There is a mess here, all right. But it doesn't impact every property that has been financed or refinanced since mortgage backed securities came into existence.

Overstatement No. 2. Everybody who has bought a mortgage backed security that went from triple A to junk can put their bad paper back to the deal sponsors because the trust wasn't funded, the conduit tax status has been broken, and the prospectus was full of lies and omissions.

By and large these trusts are instruments of and governed by New York law, not the law of the jurisdictions in which the properties securing the notes are found. The one trust document that I've read clearly contemplated a bulk assignment in blank of all MERS eligible mortgages. Without ever reaching the question of whether a bulk assignment in blank of promissory notes and mortgages is any good in most jurisdictions (it probably is not), it most certainly satisfied the requirements of the trust instrument. Why New York law would disregard the language of the trust instrument isn't clear to me. And if the trust was funded as contemplated by the trust certificate, the likelihood of the IRS coming in to challenge the conduit tax treatment of the vehicle is slim to none. If, as I'm sure happened, the IRS issued revenue rulings blessing standard industry practice, the chances of that goes to zero.

With the two overstatements out of the way, four things are pretty clear:

Problem No. 1. Systematic perjury and forgery seems to have become industry practice in dealing with documentation deficiencies. The judicial system very properly polices itself pretty strictly on this stuff. A price list for 'file recreation' and related services is making the rounds. Finding a euphemism for forgery doesn't make it any less objectionable. I've never met a judge who was in the least bit impressed with the 'we do this all the time' explanation (that excuse being considered an aggravating rather than an ameliorating circumstance). In view of how widespread the activity was, current efforts by industry apologists to minimize the involvement of more senior management in these practices merely makes out a prima facie case for their failure to supervise or take reasonable steps to insure compliance with applicable law.

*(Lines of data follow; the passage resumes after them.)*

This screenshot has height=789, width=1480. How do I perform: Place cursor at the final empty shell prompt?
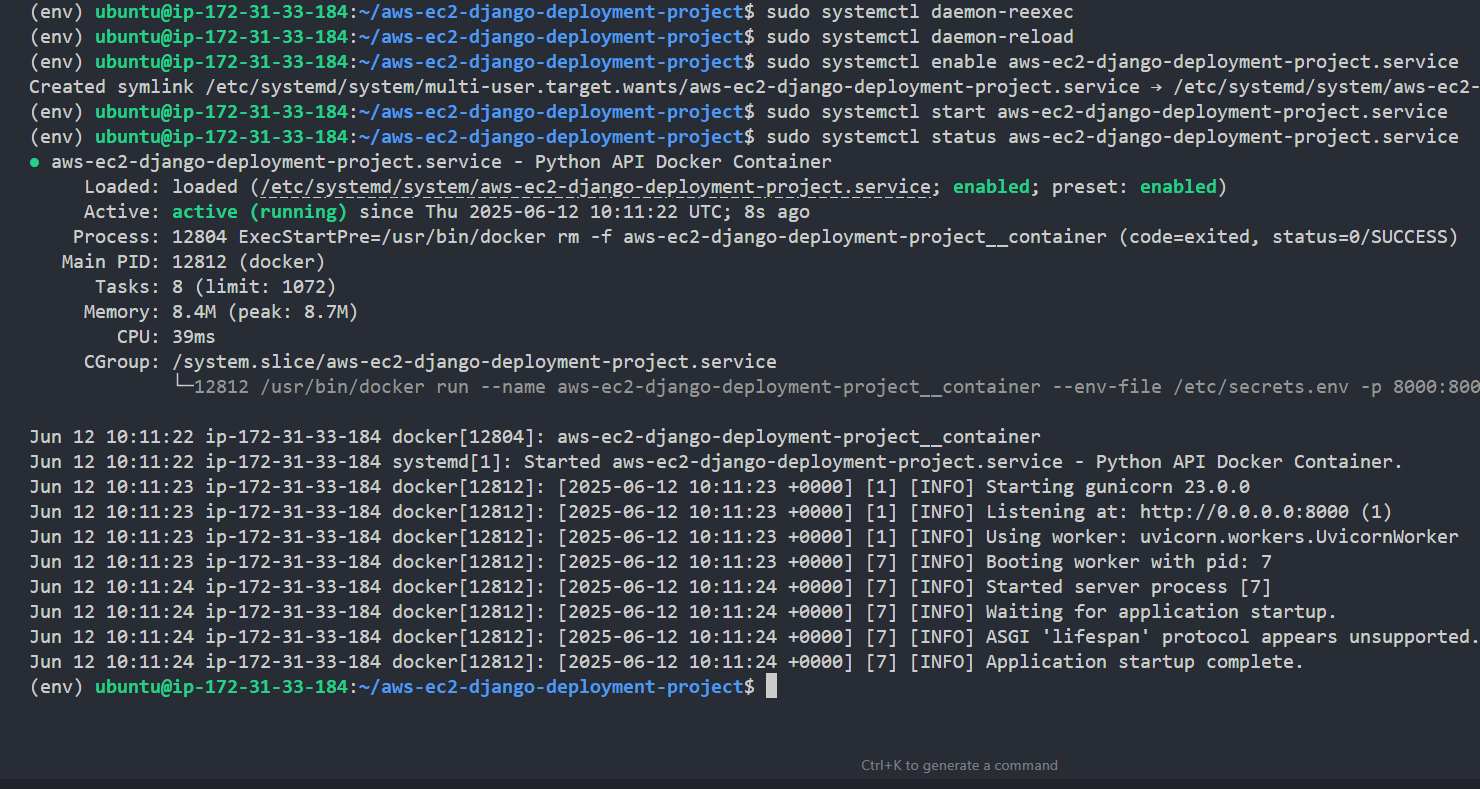click(771, 687)
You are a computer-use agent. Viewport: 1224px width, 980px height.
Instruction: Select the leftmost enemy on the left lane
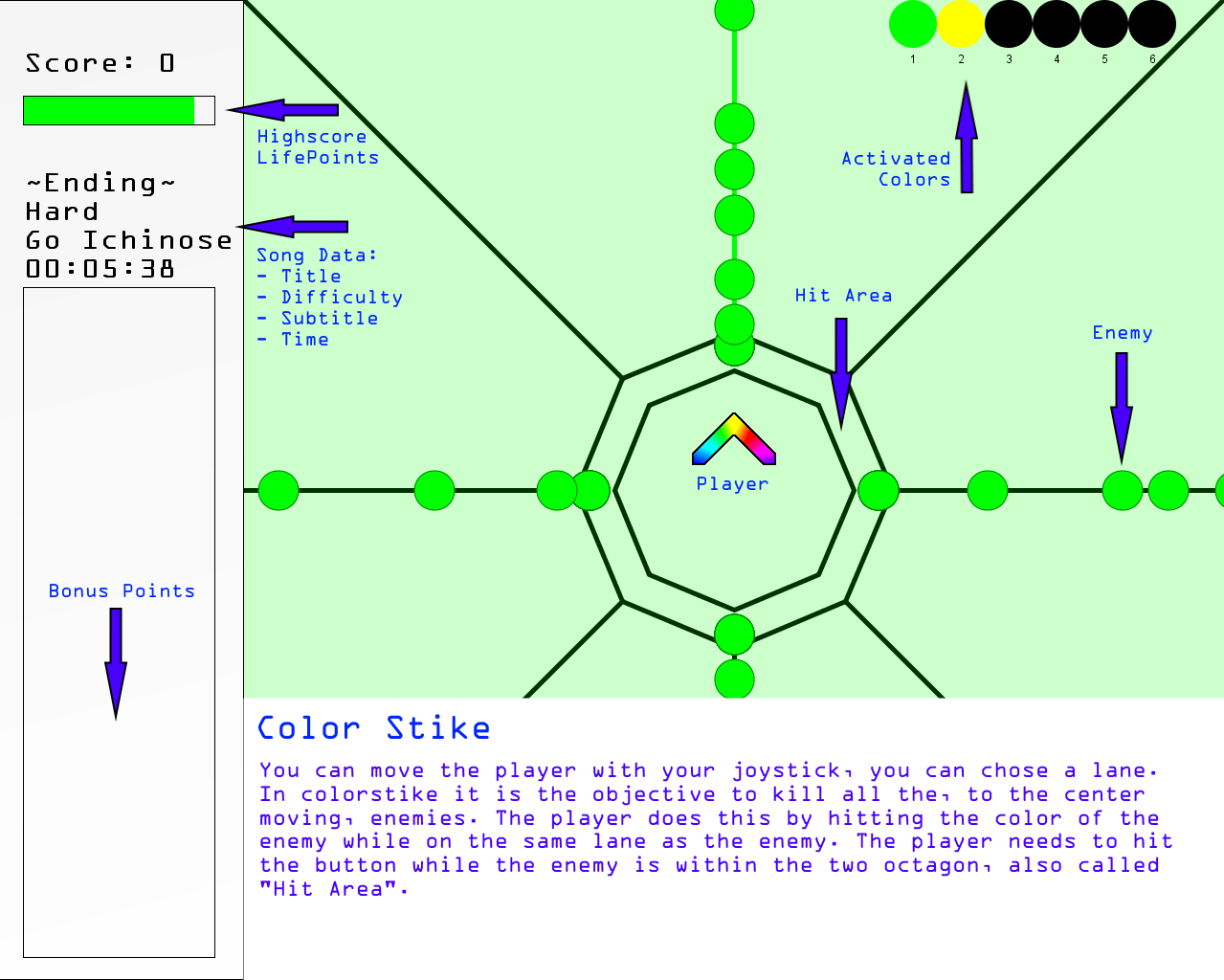[x=278, y=491]
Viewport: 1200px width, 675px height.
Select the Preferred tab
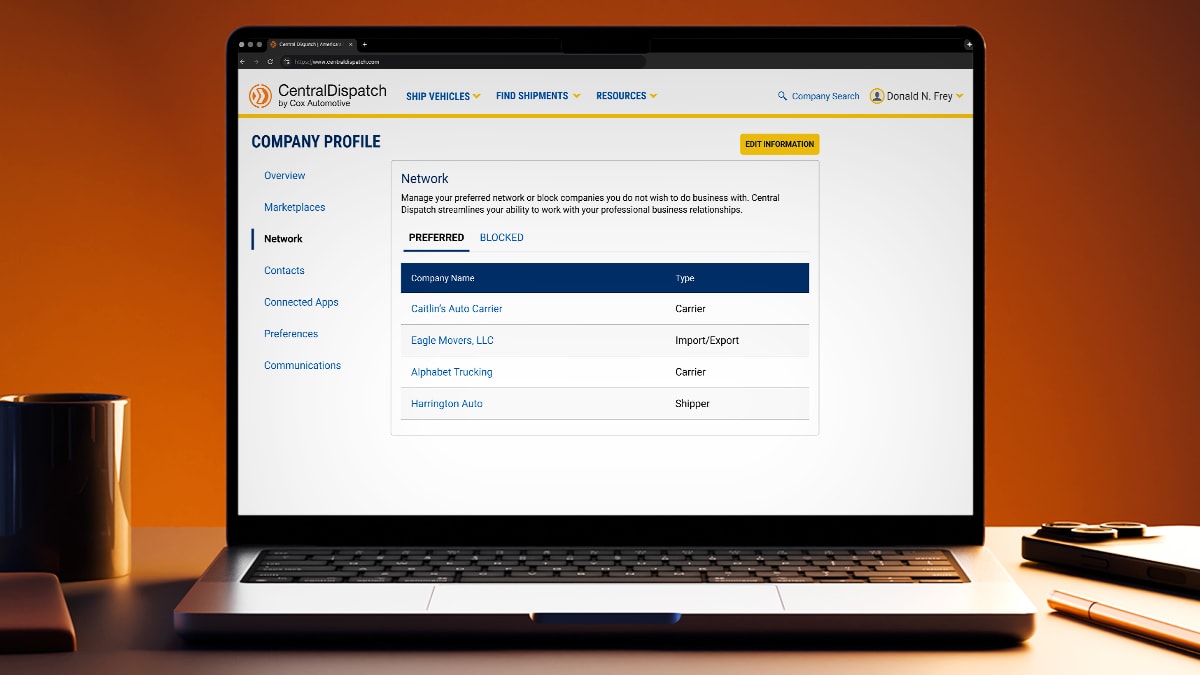click(x=436, y=238)
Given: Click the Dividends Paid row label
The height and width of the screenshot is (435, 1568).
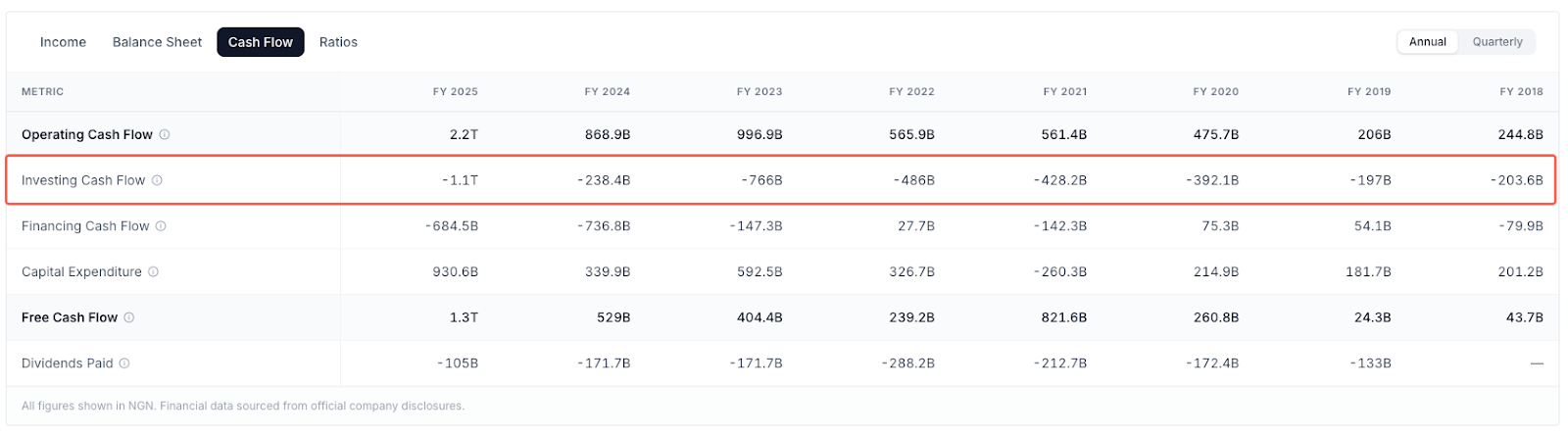Looking at the screenshot, I should pos(68,363).
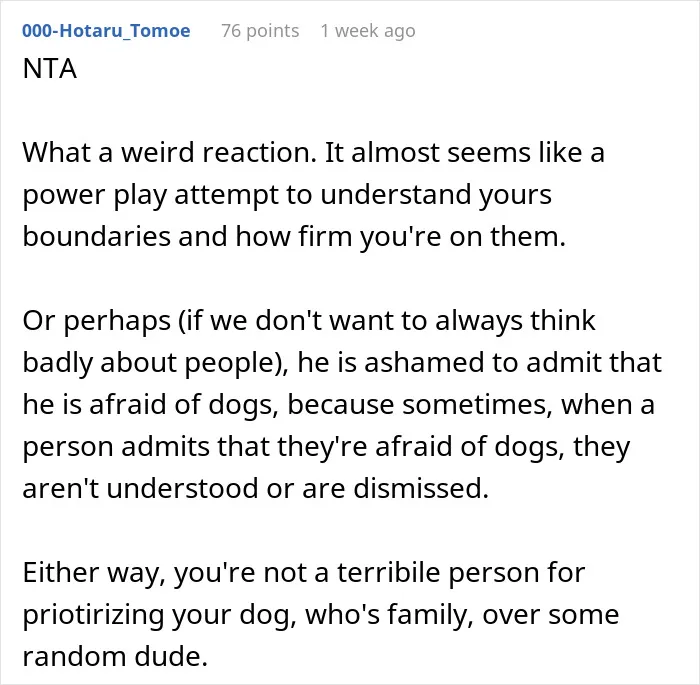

Problem No. 2. Servicers and trustees are under a fiduciary duty to the owners of the MBS issued by the trusts to rectify the consequences of past sloppy practices and negligence. Without spending some time under the hood it is a little difficult to say just how that plays out. But it is quite likely that a too big too fail bank is on too many sides of the problem to be in a position to deal with the conflicts of interest and fiduciary duties of a trustee and servicer. This is a structural problem with the way the originate to distribute system of financing residential real estate has developed.

Problem No. 3. From what has surfaced so far, there are quite likely some serious issues with the way in which the results third party due diligence on the loan portfolios was disclosed in the offering materials. This is currently being posed an an information asymmetry between deal sponsors and investors, and maybe in an era so tolerant of proprietary trading that's a way of explaining it. But, on a more basic level, if the fail rates on portfolio samples are anything like what has been reported, there is some question why the pools were ever securitized in the first place. If one assumes that the samples accurately reflected the composition of the loan portfolios, any claim that the mortgages in the pools had been underwritten in compliance with anyone's standards seems a stretch. This is the stuff of years and years of securities litigation.

Problem No. 4. The process of foreclosure just got a lot more expensive, in terms of time, money, management attention, etc. The fact that the notes weren't properly transferred in accordance with the law of the jurisdiction in which the foreclosure is occuring (even if New York law was satisfied), doesn't mean the debt goes away, or that there is not a valid security interest in the mortgage. It just means an added step of determining the record owner and bringing it (or its successor in interest, if it is defunct) into the proceeding.

And the interplay between this and the prior pattern of perjury and forgery will exacerbate the whole situation.

And that's the state of play today. We'll see about tomorrow.